━━━ Data supplied
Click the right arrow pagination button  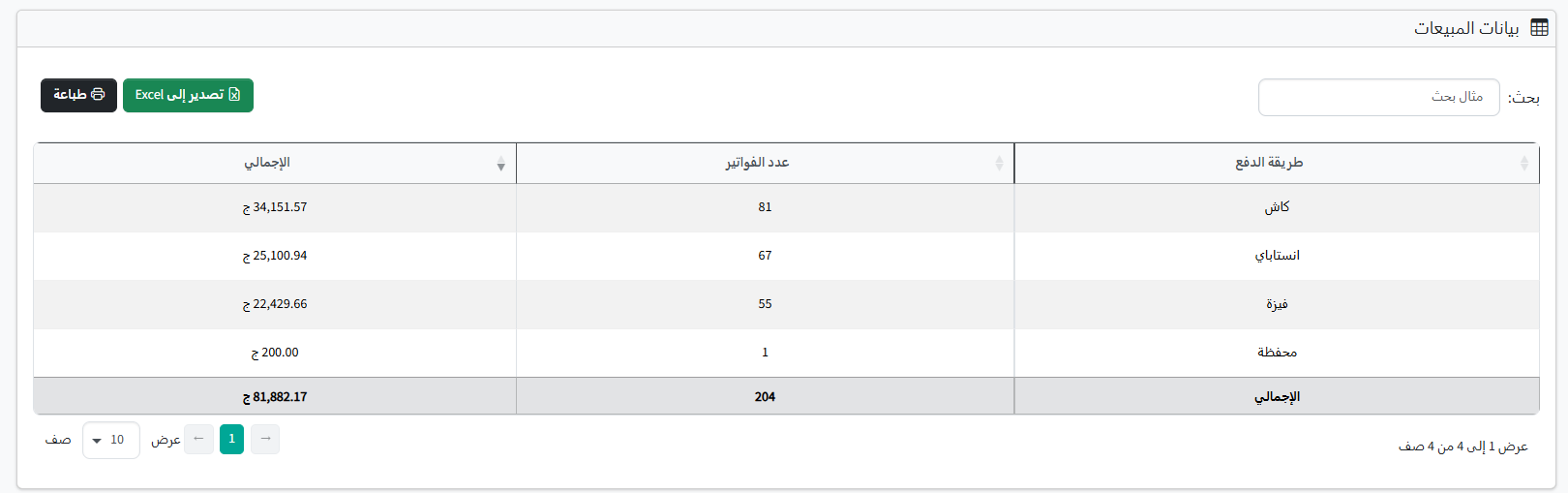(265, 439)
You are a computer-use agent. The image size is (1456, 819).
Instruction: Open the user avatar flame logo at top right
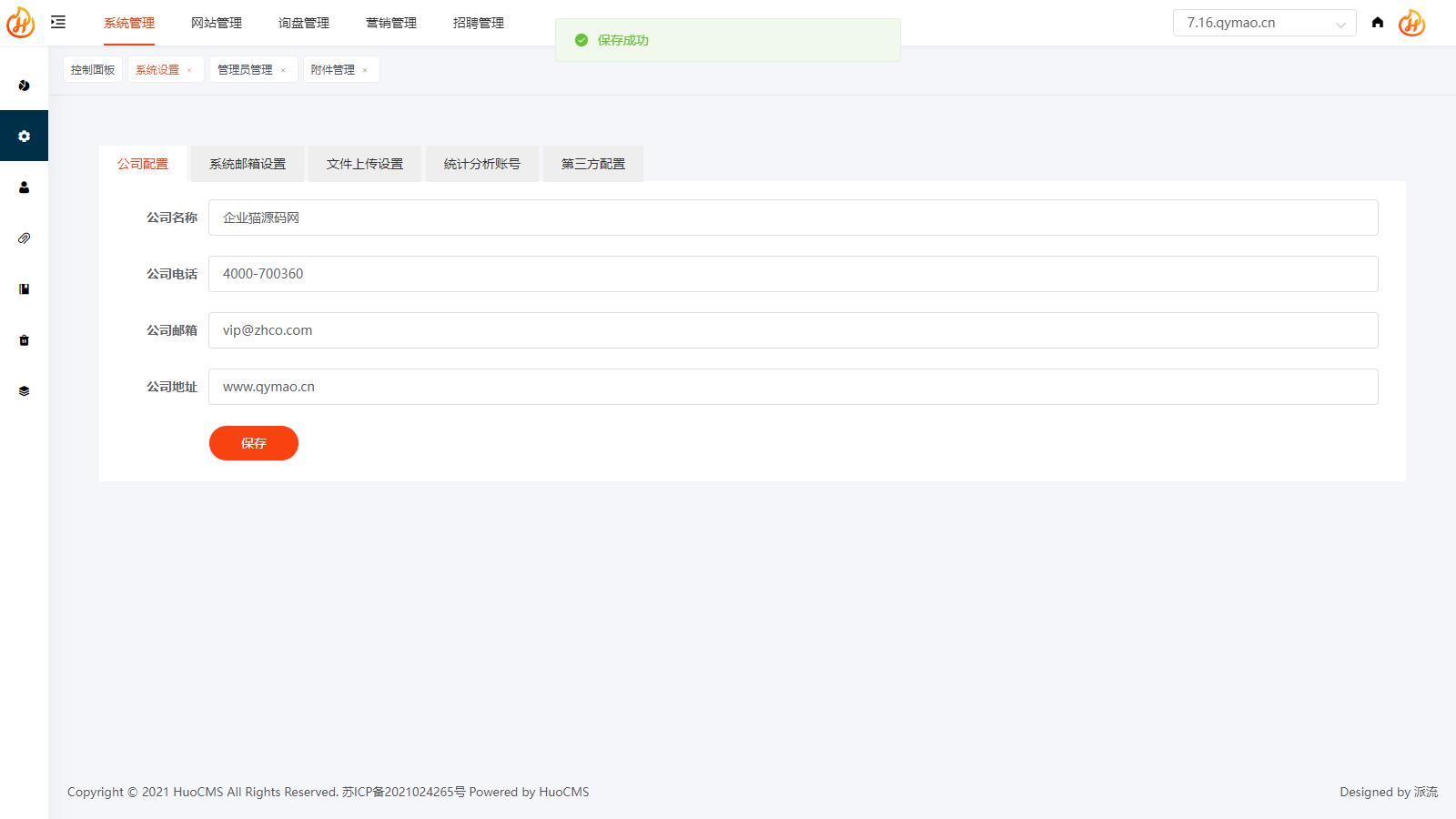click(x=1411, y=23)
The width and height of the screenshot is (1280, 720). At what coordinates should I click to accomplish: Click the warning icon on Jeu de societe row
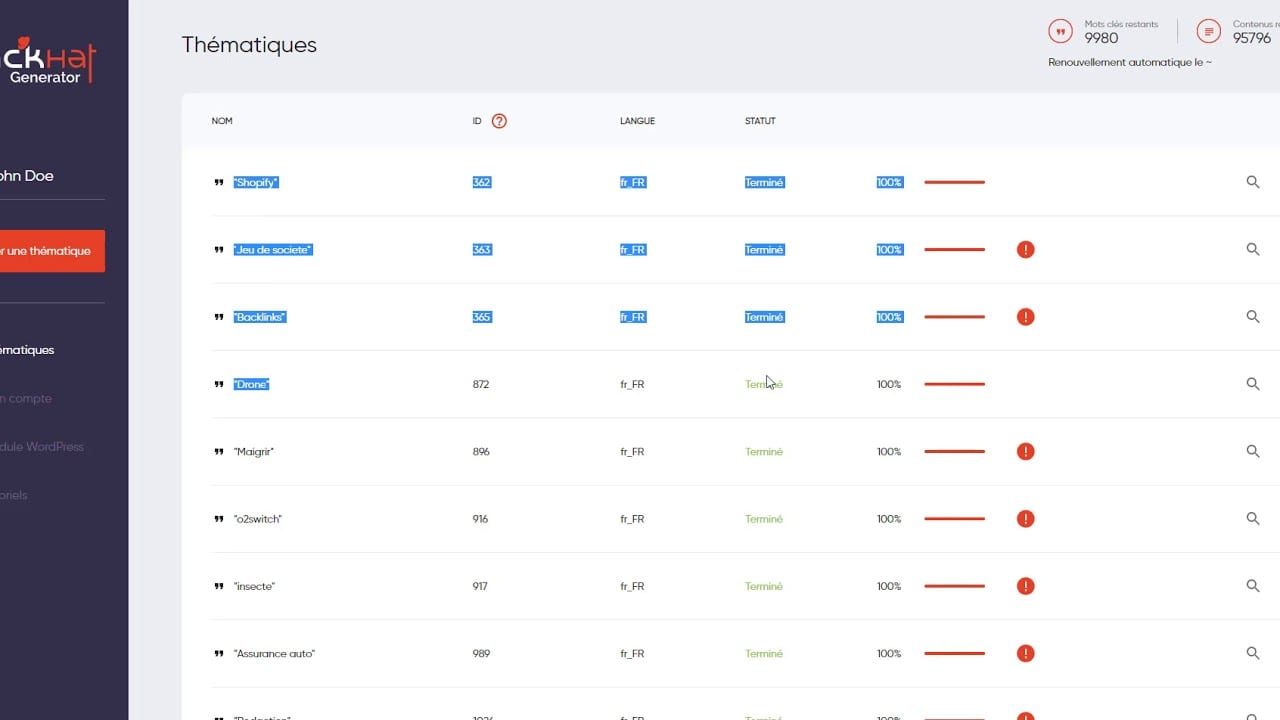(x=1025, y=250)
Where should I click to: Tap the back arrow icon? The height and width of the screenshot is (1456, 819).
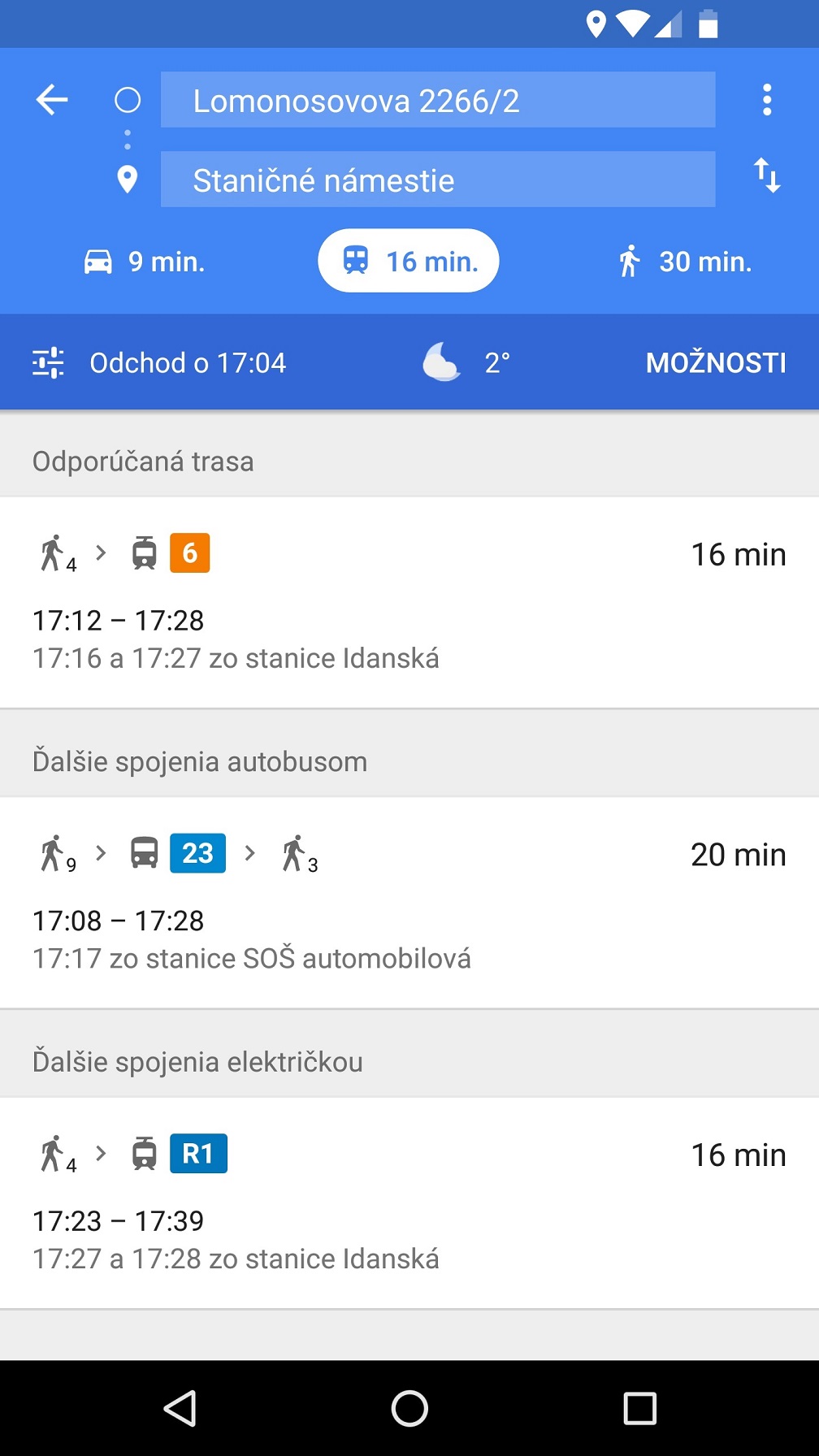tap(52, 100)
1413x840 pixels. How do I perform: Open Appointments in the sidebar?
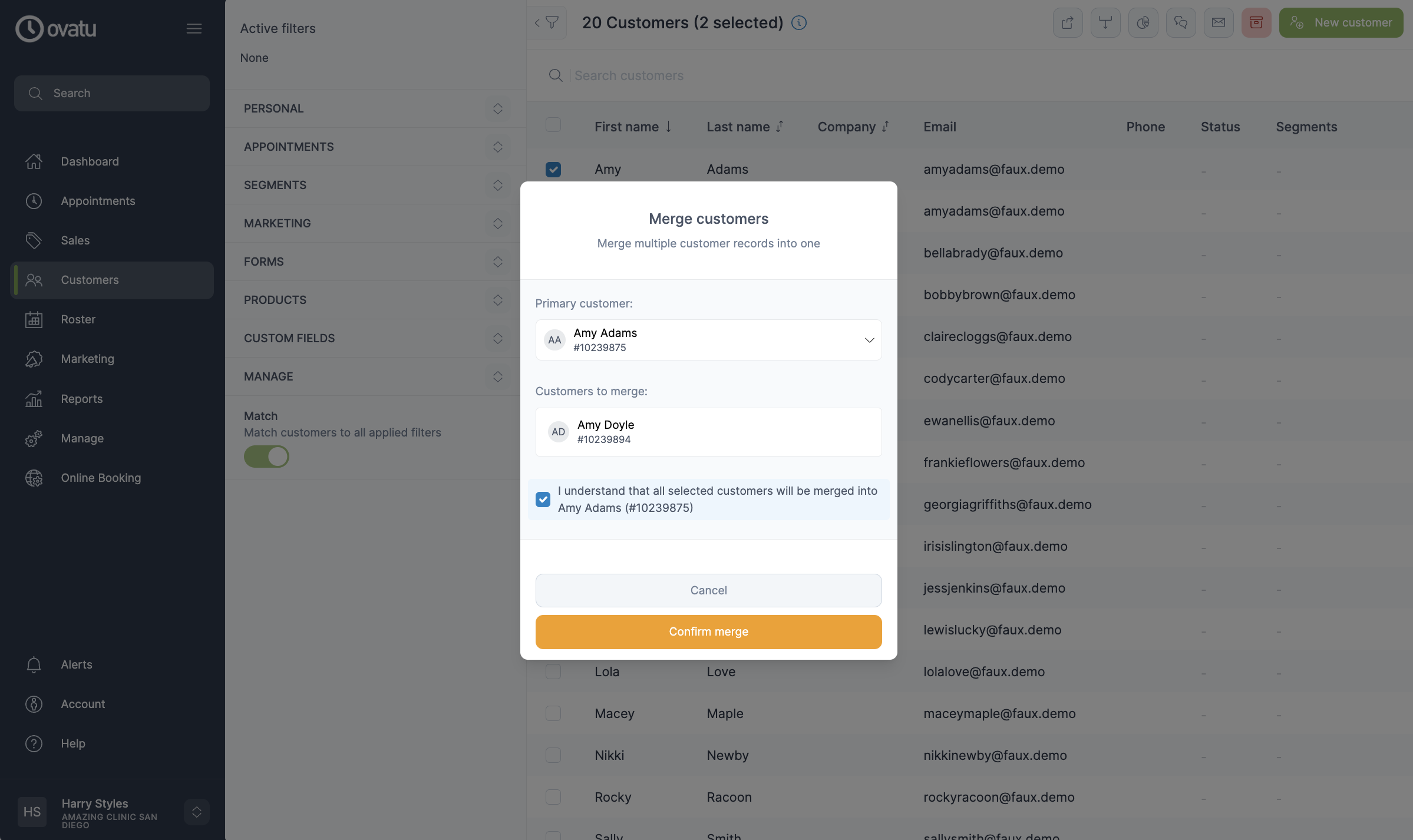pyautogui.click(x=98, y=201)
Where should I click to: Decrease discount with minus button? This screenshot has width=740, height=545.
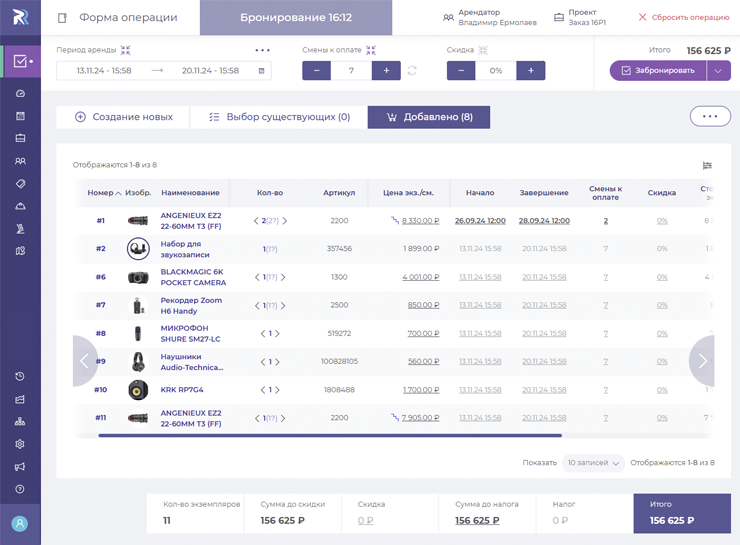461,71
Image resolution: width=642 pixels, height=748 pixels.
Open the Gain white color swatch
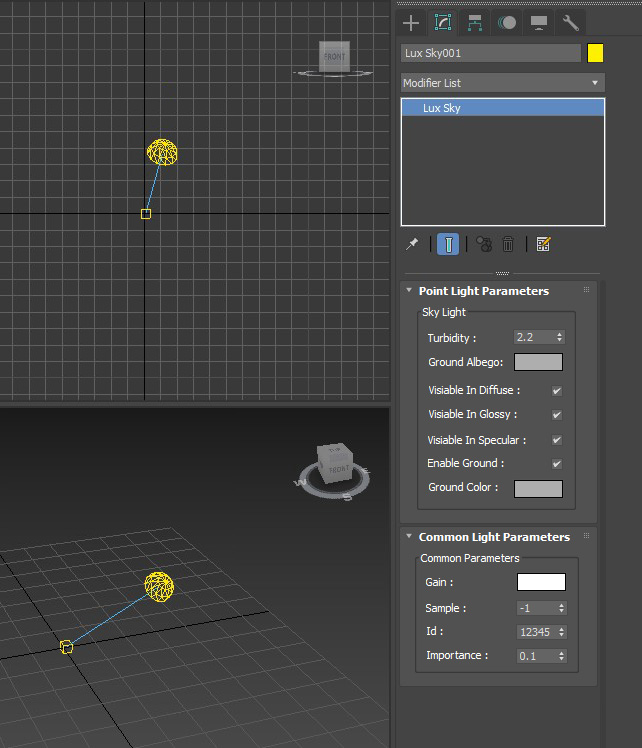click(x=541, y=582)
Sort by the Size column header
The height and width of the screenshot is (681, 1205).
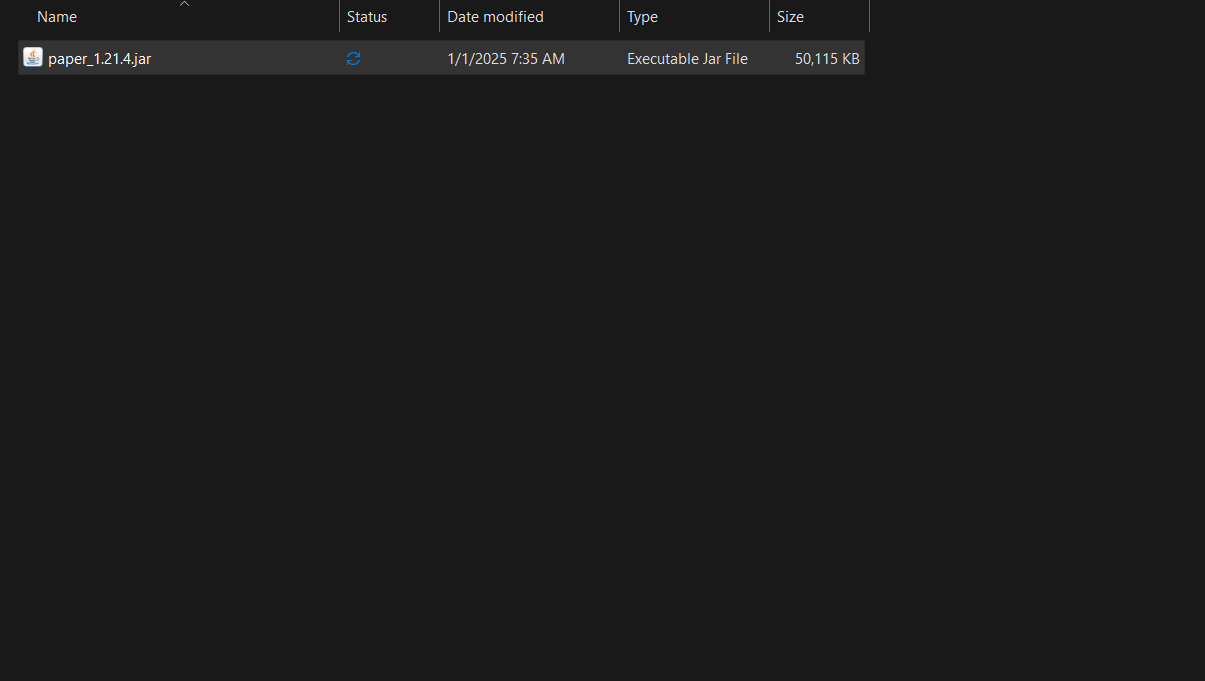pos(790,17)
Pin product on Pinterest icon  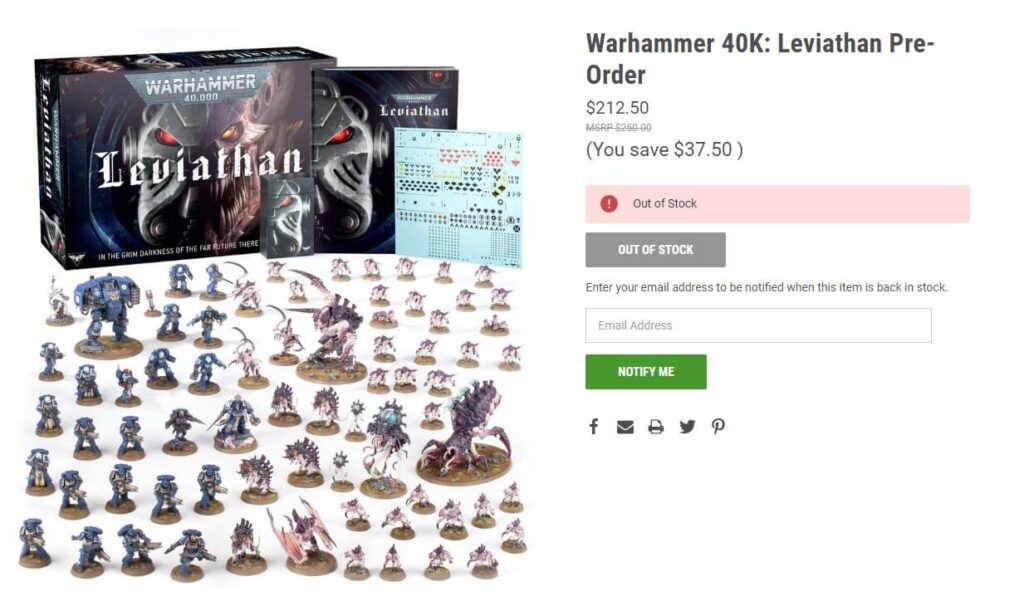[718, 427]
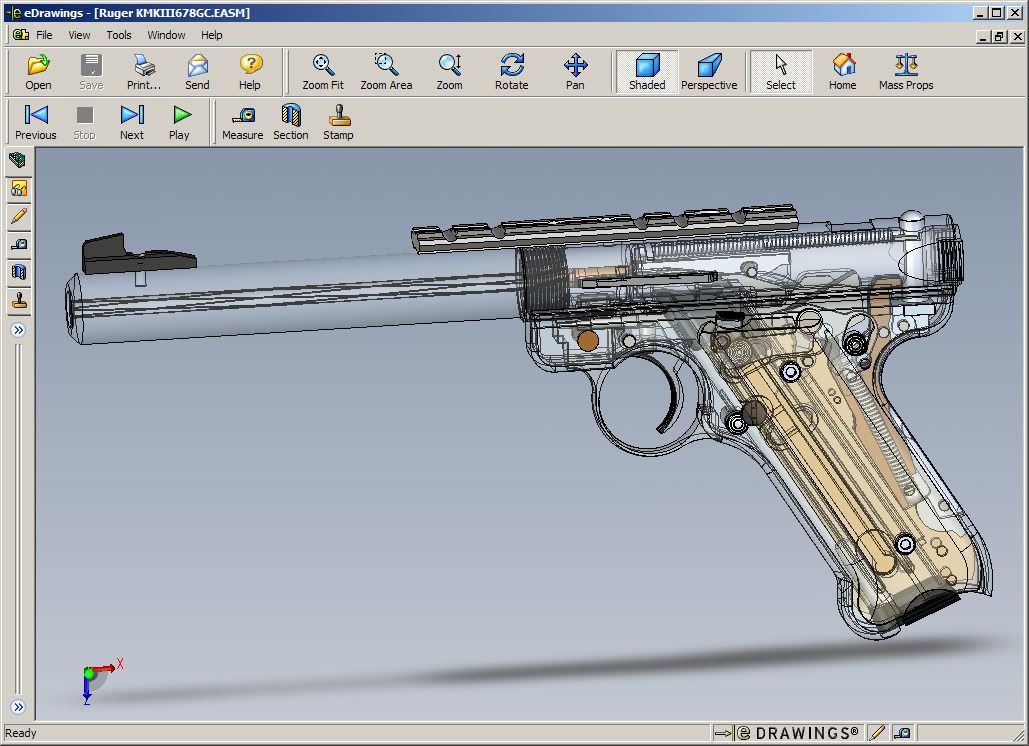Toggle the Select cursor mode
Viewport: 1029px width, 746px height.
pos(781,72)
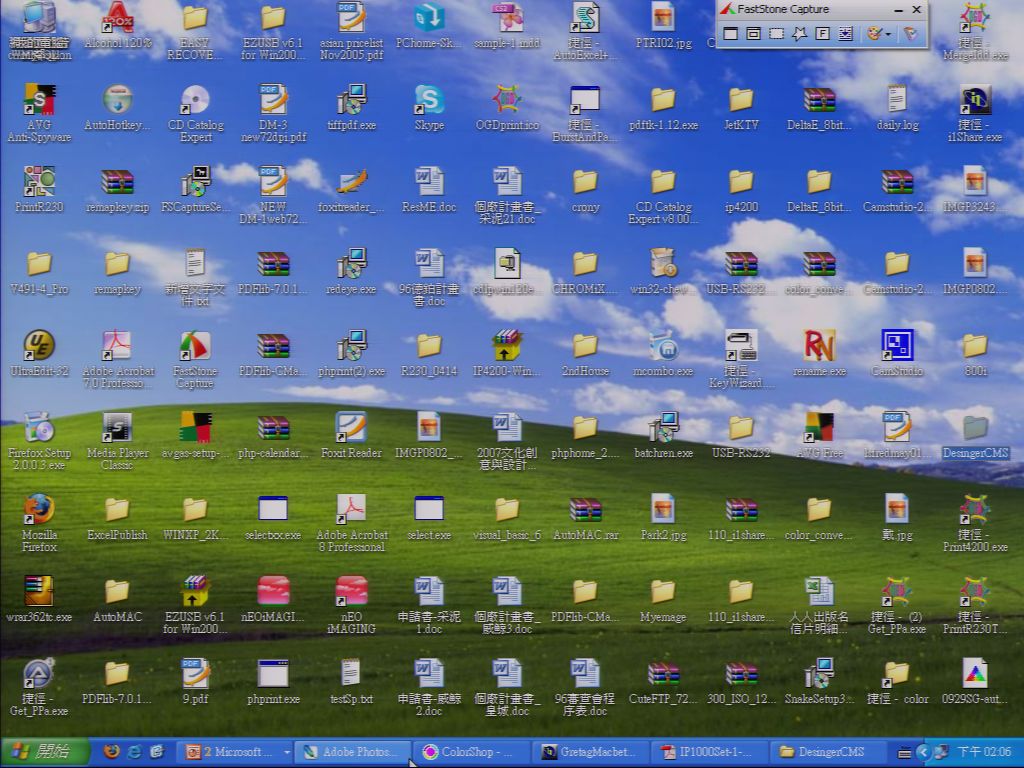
━━━━━━
The lines to copy exactly start with the line above that has "1413x840 pixels. How" and go on through the line that has "Image resolution: width=642"; please include both, add nothing else, and omit the pictures.

1413x840 pixels. How do I perform: Open Appointments in the sidebar?
pyautogui.click(x=98, y=201)
Where should I click to: Decrease discount with minus button? This screenshot has width=740, height=545.
461,71
Image resolution: width=642 pixels, height=748 pixels.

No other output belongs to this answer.